Pattern books. Give children premade blank books to fill with information about patterns. Place a variety of wallpaper samples or fabrics on a table. The group can select pieces and glue them onto the pages of their books.
Counting books. Children love to count things. Make number books to help them learn number identification and the concept of quantity. Write individual numbers on each page of the younger children’s premade books, but encourage older children to write the numbers by themselves. Then provide them with magazines for cutting, markers, crayons, or stickers. Ask them to find or draw things that match the number on each page.

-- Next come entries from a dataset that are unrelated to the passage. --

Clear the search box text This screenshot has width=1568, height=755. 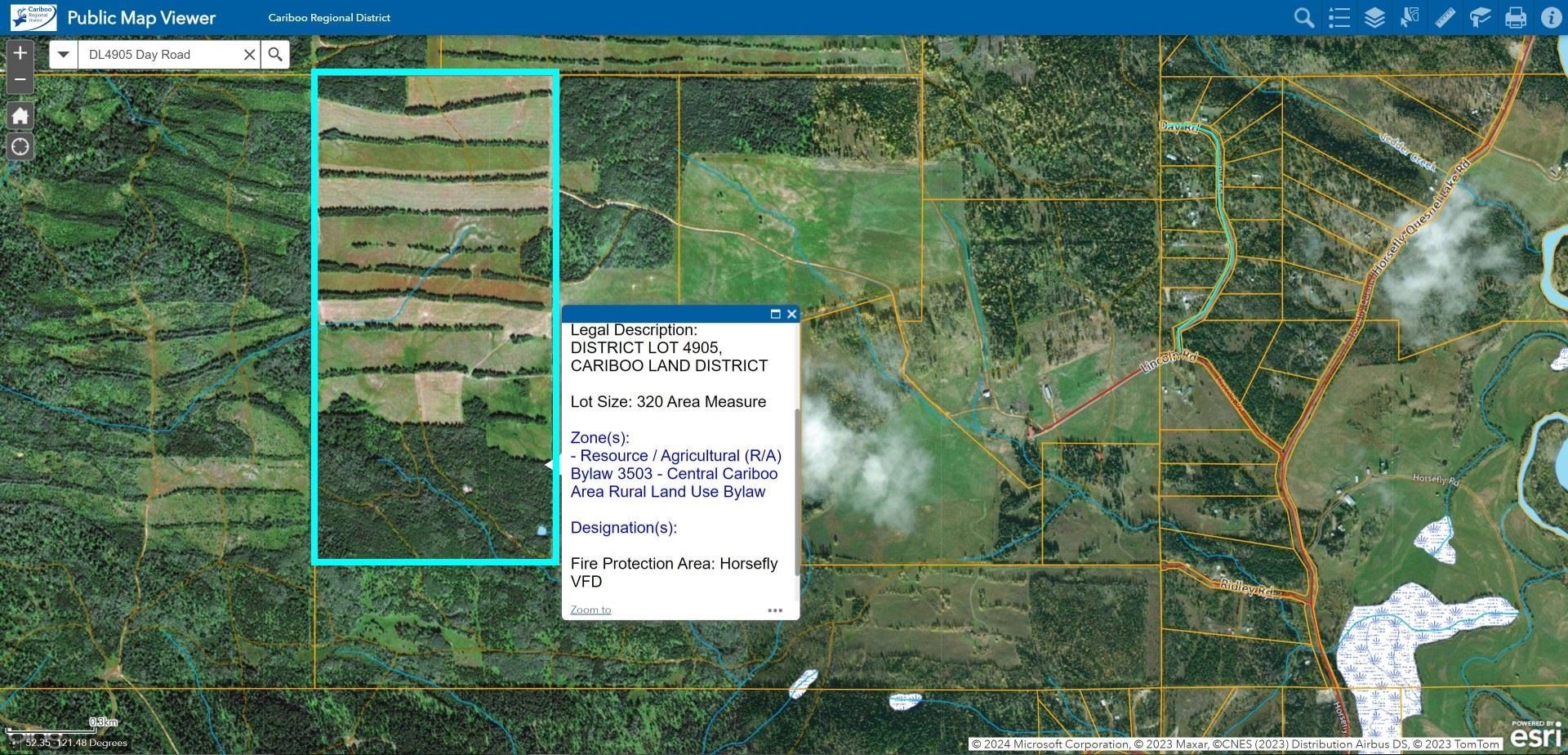[x=249, y=54]
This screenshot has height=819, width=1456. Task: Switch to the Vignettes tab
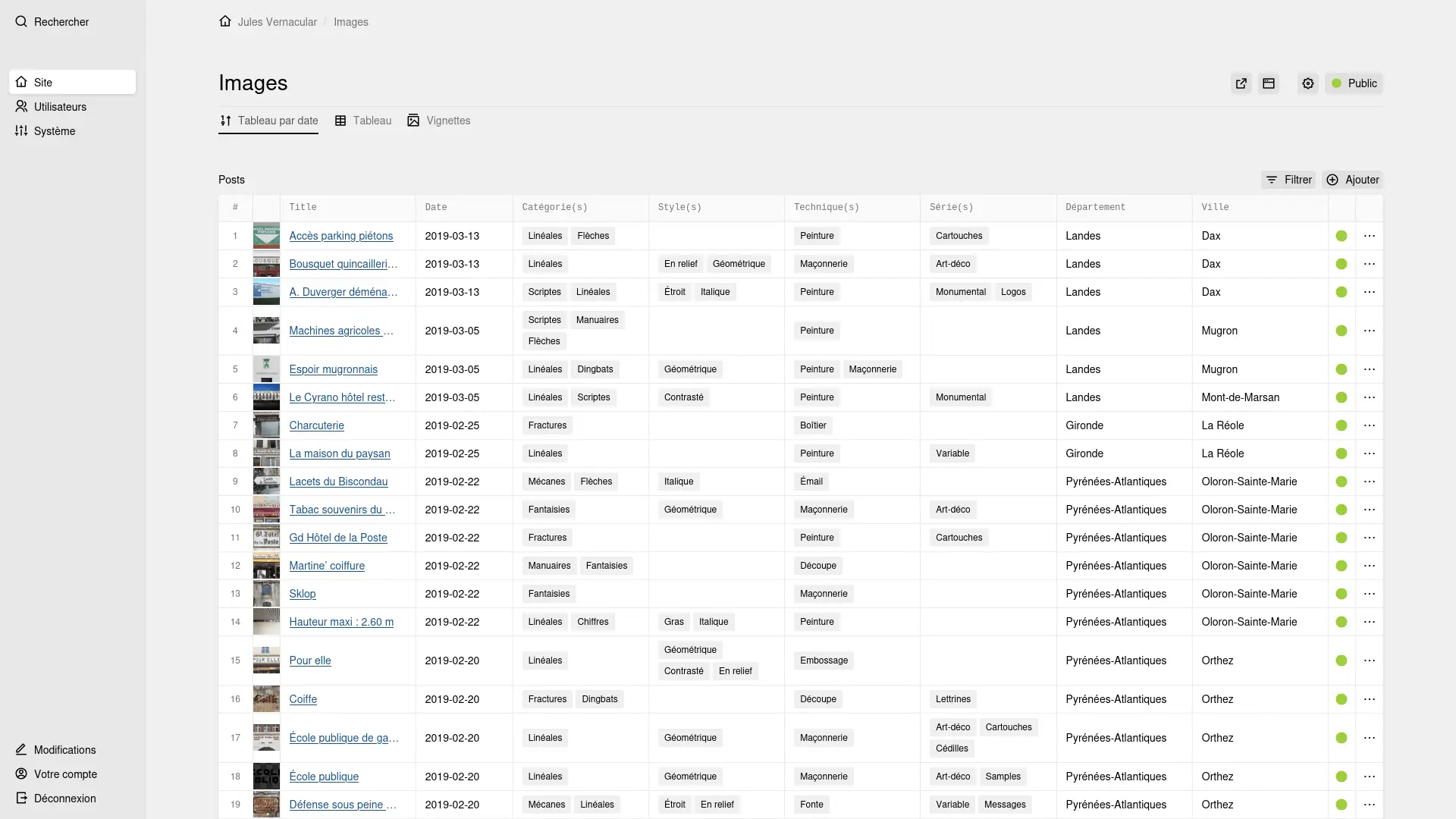tap(438, 121)
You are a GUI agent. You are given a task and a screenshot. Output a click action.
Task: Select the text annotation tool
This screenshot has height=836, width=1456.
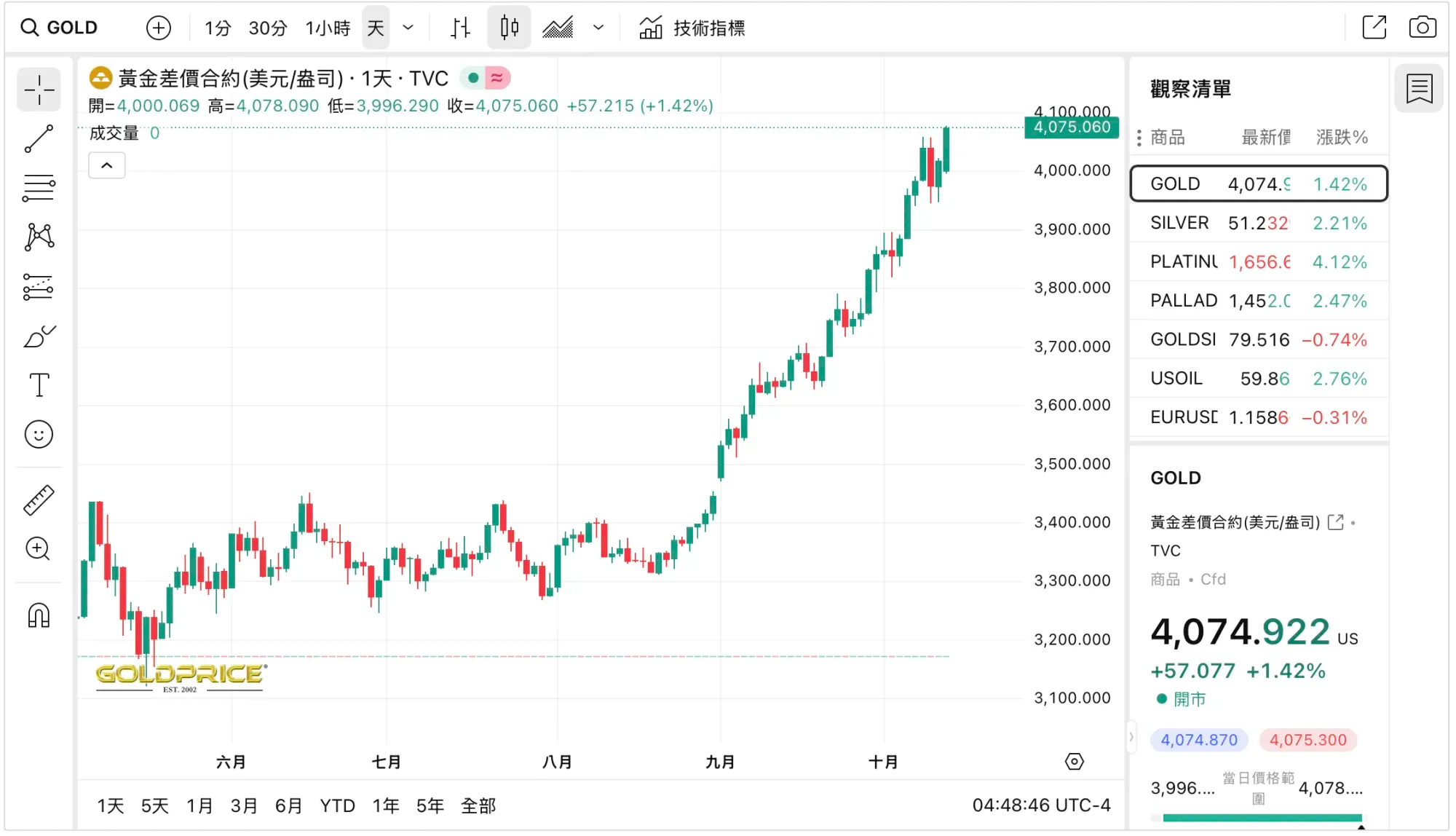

Remember: When counting objects, young children may need assistance. They might count quickly, skip numbers, and may not have developed an understanding of one-to-one correspondence or the relationship between numerals and quantity yet.
At-Home Number Game. What comes in twos, fours, sixes, tens, or twelves? Ask parents to work with their children to find things in their home that come in different numerical configurations—a pair of candlesticks, a dozen eggs, or a six-pack of soda, to name a few.
Curriculum Connection: MOVEMENT
Body Shapes. Ask children to use their bodies to continue developing math skills. Invite them to make geometric shapes using their bodies. Suggest to a few children that they lie down on the floor and make a square. How many children will be needed? How about for a triangle? Invite them to play a counting body game. Write numbers from 1 to 10 on separate sheets of paper. Hold up a number and ask the group to jump, clap, or flap their arms that specific amount of times. Children can take turns holding up the number cards and telling their friends which movements to do.
Count With Maisy
by Lucy Cousins
(Candlewick, 1999; $5.99)
How Many Can Play?
by Susan Canizares and Betsey Chessen
(Scholastic Inc.; $3.25)
I Spy Little Numbers
by Jean Marzollo
(Scholastic Inc.; $6.99)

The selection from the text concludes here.